[Source text]
^^^^^^^^^^^^^^^^

The flight was going great with beautiful weather along the coastline.

Then ATC made me an offer I should have refused. Once we were over Panama City, Florida, controllers presented a direct route to Fort Myers.

At the time, I was a low-time IFR pilot and didn’t think it through. All I thought was, “Great, I can save some time going direct,” and I accepted. (I did the math later, and it only saved about 12 minutes.)

If I had thought about it for even a second, it would have been clear this was a bad idea. We were in a single-engine airplane and would be miles offshore in international waters. It was all legal, but there was no way we would be able to glide to shore if something went wrong.

We did have flotation gear since we were heading to the Bahamas. However, we didn’t have any personal emergency locator (ELT) devices or a raft-only life vests. Another factor working against us was that, at 7,000 feet and that far offshore, communication with ATC was increasingly spotty the farther out we flew.

But the worst part was yet to come.

The flight over the water was smooth, and the airplane was performing nicely. Then, up ahead, I saw a line of clouds. It hadn’t been in the forecast, but then again, I had changed our route of flight, which would have hugged the shoreline.

ATC never reported any convective activity, so I decided to continue into the clouds. I was instrument rated. I could handle this.

Once in the clouds, it started getting darker, but there was nothing to indicate any issues.

Then all hell broke loose. We had entered a line of heavy showers, and it started raining buckets. The turbulence was so severe that I slowed down to maneuvering speed and turned off the autopilot, given that it couldn’t handle the rapid altitude changes. I hand-flew the plane and focused on keeping the wings level while my girlfriend clung to the dashboard.

^^^^^^^^^^^^^^^^

[Written instruction 1] In the account of the offshore flight, about how many minutes did the direct route to Fort Myers save?
[Written instruction 2] Copy the stretch of the offshore flight account from "ATC never reported" through "indicate any issues.", word for word.

[Material]

^^^^^^^^^^^^^^^^

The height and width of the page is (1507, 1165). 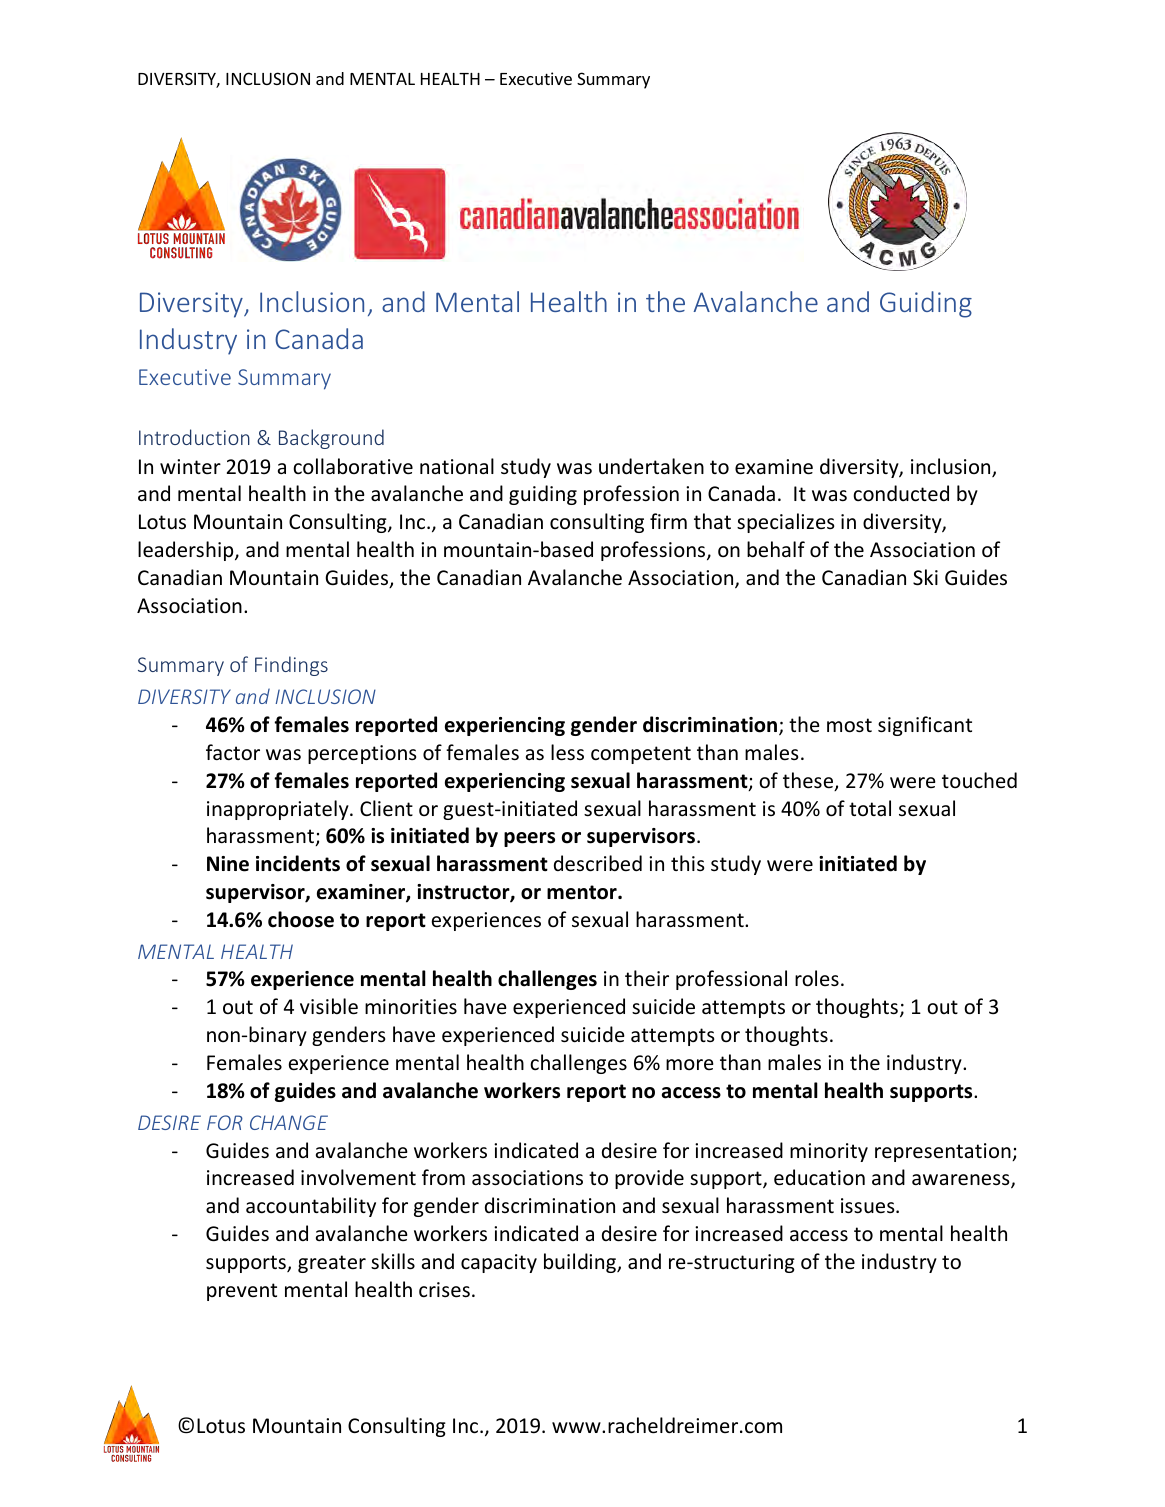 I want to click on undertaken, so click(x=651, y=466).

^^^^^^^^^^^^^^^^

[Answer 1] About 12 minutes.

[Answer 2]
ATC never reported any convective activity, so I decided to continue into the clouds. I was instrument rated. I could handle this.

Once in the clouds, it started getting darker, but there was nothing to indicate any issues.